Édito de Nayouma Yé – Nouvelles Afrique
Les signaux de tension entre le président Bassirou Diomaye Faye et son Premier ministre Ousmane Sonko se multiplient. Entre divergences idéologiques, ambitions politiques et enjeux économiques, le duo qui incarnait l’espoir d’un renouveau sénégalais semble désormais traversé par une fracture silencieuse mais profonde.
Alors que des dossiers cruciaux figuraient à l’ordre du jour du dernier Conseil des ministres, notamment le Plan de redressement du Sénégal et la question du règlement de la dette publique colossale, le Premier ministre Ousmane Sonko a surpris en annonçant « quatre jours de repos », assurant avoir obtenu « l’autorisation du président ».
Une absence qui interroge. Car au-delà de la fatigue invoquée, la chronologie des faits récents laisse entrevoir des tensions croissantes entre Sonko et le président Bassirou Diomaye Faye, sur fond de divergence idéologique et de rivalités politiques.
Depuis sa condamnation pour diffamation dans l’affaire qui l’opposait à l’ancien ministre du Tourisme Mame Mbaye Niang, les relations entre les deux têtes de l’exécutif se sont distendues. Sonko reste persuadé que cette décision judiciaire relève d’une manœuvre de l’establishment sénégalais visant à l’écarter de la présidentielle de 2029.
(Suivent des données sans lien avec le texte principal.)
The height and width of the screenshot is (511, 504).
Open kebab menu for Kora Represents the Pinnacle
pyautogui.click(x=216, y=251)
Son profil dérange : figure radicale de la gauche panafricaniste, il inquiète les cercles économiques et diplomatiques français, tandis que Diomaye Faye, plus conciliant, s’impose comme un dirigeant pragmatique, ancré dans les réseaux confrériques et soucieux d’équilibre.
L’épisode de la visite du Premier ministre burkinabè Jean Emmanuel Ouédraogo à Dakar a illustré ces divergences. Devant un public conquis, Sonko a fustigé le manque de volonté politique des dirigeants africains sur la question monétaire, visant à demi-mot le président Faye, resté silencieux.
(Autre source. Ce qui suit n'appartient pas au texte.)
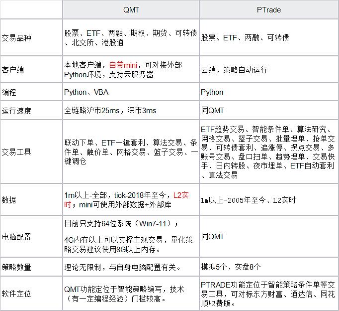Click the 编程 row label
Image resolution: width=339 pixels, height=311 pixels.
[9, 92]
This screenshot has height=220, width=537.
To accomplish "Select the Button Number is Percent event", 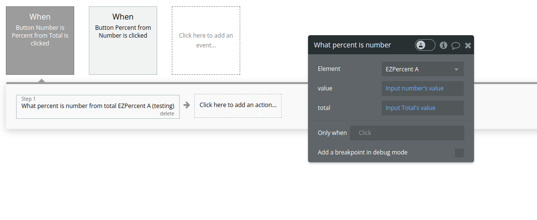I will (x=40, y=41).
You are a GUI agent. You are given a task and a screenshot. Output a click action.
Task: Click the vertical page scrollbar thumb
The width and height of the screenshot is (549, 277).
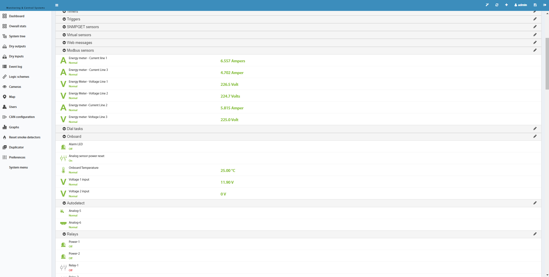point(547,64)
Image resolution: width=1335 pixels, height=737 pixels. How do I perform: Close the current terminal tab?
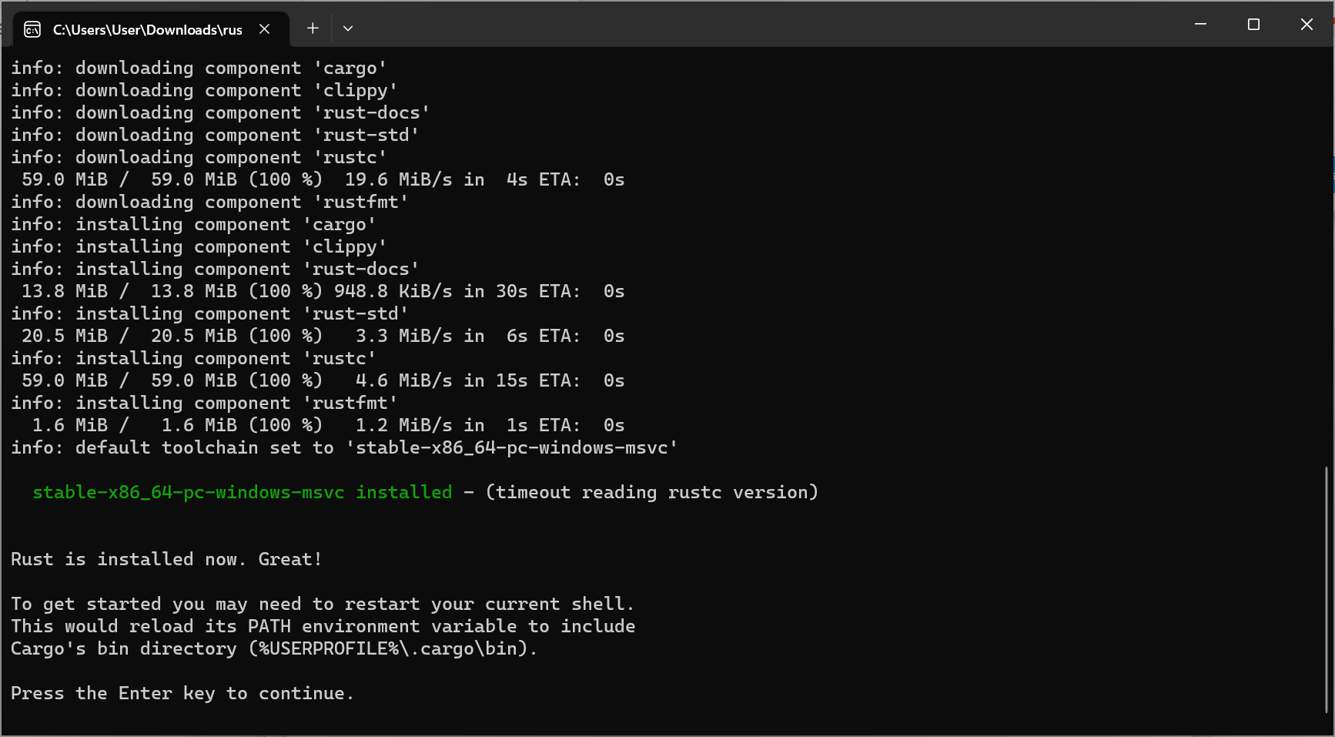pyautogui.click(x=265, y=28)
Le contraste entre les deux hommes, l’un idéologue et l’autre conciliateur, alimente les spéculations sur un choc des ambitions en vue de 2029.
Des conseillers de l’ombre s’activeraient pour pousser Sonko à la faute, tandis que les institutions financières internationales verraient en Faye un partenaire plus sûr, prêt à négocier un moratoire ou un effacement partiel de la dette. Une stratégie qui viserait à éviter le basculement du Sénégal dans l’orbite du Sud global, perçu comme une menace par les puissances libérales.
Ce duel au sommet n’est pas sans rappeler d’autres confrontations idéologiques de l’Histoire.
En 1917, la rivalité entre Lénine et Trotsky sur la nature de la révolution soviétique avait conduit à l’exil du second.
En Chine, Lin Piao, bras droit de Mao Zedong, fut éliminé en 1971 après des soupçons de collusion avec l’Occident.
Dans les deux cas, les divergences de ligne politique ont masqué des luttes de pouvoir profondes.
Aujourd’hui, Diomaye Faye, l’ancien vizir devenu calife, consolide patiemment son pouvoir et tisse son réseau en vue d’un second mandat.
Face à lui, Ousmane Sonko, qui contrôle encore l’appareil du parti et conserve une forte sympathie dans les milieux panafricanistes, acceptera-t-il de rester spectateur ?
Le feuilleton politico-judiciaire ne fait que commencer. Et comme dans la tragédie de Jules César et Brutus, le destin du Sénégal pourrait bien se jouer entre un père politique et son fils spirituel.